The two women are spearheading a $40,000 fund-raising drive to rebuild the decaying historical landmark from floor to roof. Historical accounts and the two women say the school is named after R. A. Daniels, who agreed to move the school to its present location more than a century ago.

They need to obtain the necessary county permits and also subdivide the half-acre school site from a larger parcel, so it can be donated to the Venado Historical Society.

Venado is the Spanish word for deer or venison. The hamlet in the hills eight miles west of Healdsburg got its name from Stillman Batchellor, a mining engineer turned fruitgrower who settled in the area in the early 1900s after working in Cuba and Mexico.

Even before Batchellor established his El Venado Ranch, settlers were attracted to Mill Creek by the mining, logging and tanbark.
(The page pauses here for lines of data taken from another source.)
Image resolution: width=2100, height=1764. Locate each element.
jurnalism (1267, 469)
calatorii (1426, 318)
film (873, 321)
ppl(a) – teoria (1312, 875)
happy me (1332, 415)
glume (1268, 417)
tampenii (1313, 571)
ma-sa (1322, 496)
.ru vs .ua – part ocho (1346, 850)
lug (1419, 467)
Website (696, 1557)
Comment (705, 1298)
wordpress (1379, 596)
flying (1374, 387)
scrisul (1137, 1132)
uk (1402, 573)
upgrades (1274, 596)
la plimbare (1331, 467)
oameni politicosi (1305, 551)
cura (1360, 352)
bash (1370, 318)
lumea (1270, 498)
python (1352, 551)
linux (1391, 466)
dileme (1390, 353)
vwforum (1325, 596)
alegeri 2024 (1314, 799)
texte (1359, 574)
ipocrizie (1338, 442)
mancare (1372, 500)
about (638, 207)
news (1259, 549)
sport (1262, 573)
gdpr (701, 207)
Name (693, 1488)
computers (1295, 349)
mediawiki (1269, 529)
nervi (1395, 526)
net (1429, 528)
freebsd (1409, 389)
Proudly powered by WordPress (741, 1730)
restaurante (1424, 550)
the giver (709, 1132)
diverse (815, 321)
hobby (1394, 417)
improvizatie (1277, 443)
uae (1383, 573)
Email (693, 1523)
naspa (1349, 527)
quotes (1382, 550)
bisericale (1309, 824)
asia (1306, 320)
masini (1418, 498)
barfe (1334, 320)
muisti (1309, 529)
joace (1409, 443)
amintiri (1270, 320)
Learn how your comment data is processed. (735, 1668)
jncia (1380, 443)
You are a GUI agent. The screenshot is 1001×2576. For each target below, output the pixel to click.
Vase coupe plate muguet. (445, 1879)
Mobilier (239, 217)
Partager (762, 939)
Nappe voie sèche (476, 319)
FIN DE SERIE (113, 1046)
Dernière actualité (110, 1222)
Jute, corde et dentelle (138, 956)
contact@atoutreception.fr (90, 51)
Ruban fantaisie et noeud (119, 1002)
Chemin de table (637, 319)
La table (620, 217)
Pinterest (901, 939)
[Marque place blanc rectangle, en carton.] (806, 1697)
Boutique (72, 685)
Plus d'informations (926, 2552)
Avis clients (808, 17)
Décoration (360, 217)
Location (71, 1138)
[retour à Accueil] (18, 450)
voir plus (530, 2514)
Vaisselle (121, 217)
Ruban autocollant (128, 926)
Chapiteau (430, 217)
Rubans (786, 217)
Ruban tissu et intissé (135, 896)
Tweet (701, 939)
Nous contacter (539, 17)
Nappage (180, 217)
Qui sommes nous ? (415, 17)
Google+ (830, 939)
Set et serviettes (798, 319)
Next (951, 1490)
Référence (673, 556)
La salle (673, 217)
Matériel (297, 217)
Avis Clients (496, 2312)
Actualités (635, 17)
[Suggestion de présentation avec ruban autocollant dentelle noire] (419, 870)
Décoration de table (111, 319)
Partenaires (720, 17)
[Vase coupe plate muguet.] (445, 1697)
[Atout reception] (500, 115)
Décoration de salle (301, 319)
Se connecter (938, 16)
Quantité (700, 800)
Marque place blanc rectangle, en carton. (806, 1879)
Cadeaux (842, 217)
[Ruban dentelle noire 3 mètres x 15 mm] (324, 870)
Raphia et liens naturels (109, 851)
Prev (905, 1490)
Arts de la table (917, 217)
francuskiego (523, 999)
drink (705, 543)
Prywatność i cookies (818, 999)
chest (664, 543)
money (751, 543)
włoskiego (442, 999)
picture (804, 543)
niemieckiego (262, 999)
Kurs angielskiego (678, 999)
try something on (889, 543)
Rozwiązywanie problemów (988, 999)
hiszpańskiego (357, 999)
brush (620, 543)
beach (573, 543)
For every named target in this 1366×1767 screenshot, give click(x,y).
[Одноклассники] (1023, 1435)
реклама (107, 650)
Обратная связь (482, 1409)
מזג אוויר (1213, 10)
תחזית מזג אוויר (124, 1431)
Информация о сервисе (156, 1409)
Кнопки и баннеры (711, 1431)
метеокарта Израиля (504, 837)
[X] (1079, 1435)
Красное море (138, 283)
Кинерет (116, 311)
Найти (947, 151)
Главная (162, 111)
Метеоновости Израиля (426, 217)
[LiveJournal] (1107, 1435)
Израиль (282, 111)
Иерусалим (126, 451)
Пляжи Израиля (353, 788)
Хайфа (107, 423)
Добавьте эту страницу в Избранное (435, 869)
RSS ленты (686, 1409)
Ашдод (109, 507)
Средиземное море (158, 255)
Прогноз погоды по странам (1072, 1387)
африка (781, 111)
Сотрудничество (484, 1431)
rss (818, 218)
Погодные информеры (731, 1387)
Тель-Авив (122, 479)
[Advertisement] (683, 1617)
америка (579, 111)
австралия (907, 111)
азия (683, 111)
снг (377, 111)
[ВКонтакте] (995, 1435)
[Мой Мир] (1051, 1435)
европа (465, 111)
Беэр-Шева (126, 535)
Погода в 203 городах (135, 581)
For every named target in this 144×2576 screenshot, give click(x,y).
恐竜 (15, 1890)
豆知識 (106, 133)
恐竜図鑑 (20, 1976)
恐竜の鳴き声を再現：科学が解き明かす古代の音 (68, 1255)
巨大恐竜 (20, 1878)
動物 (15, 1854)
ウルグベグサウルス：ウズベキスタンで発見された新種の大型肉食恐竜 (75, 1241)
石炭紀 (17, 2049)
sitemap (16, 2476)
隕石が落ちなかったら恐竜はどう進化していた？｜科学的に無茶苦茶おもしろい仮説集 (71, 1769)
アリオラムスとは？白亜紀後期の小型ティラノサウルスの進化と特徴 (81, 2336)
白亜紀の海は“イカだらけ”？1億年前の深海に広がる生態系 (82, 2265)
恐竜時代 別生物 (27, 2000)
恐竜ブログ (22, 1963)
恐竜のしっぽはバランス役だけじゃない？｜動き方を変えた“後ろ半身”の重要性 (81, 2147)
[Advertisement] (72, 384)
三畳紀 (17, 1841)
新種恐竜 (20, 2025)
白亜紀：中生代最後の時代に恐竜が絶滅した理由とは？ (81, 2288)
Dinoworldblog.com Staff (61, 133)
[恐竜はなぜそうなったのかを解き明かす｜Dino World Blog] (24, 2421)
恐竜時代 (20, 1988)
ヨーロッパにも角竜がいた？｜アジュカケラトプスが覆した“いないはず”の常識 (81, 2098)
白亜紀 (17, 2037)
March’s Mill, one of the earliest sawmills in the county, gave the creek its name in the 1850s, according to historian Gaye LeBaron.

Besides the school house, about the only tangible remnant of the community is the redwood-shake Venado Post Office that operated from 1922 to 1941, according to the Russian River Recorder.

Old-timers remembered how early automobile dealers used the start of Mill Creek Road as sort of a proving ground. They would drive the steep and slippery “Hopper Hill” at the start of the road to demonstrate how good their cars were.

In 1925, an article in the Healdsburg Tribune Weekly reported that “Venado is so new, and so far from the regular beaten track of tourists that is has attracted little attention.”

That assessment about the lack of tourists still rings true today, though occasional bicyclists use that same hill as a training ground.

The old school house sits on a slope up winding, redwood-lined Mill Creek Road, seven miles from the intersection with Westside Road.

Even though its off the beaten path, the stories live on of the events at Daniels School and the backwoods: wild pigs, rattlesnakes, traplines and fighting forest fires.

Efforts began in the late 1990s to rehabilitate the old school house. The foundation, porch and awning were rebuilt. But the dream of renovating the schoolhouse was delayed when the leader in the effort, Flora May Cootes-Caletti, became ill.

About two weeks ago the fund drive was renewed. Letters have gone out to local residents, Healdsburg businesses and wineries. So far, almost $900 has come in.

A local contractor is donating his time to the rebuilding and Standard Structures of Windsor is donating some materials.

Contributions can be sent to the Venado Historical Society, 7751 A Mill Creek Road, Healdsburg, CA, 95448.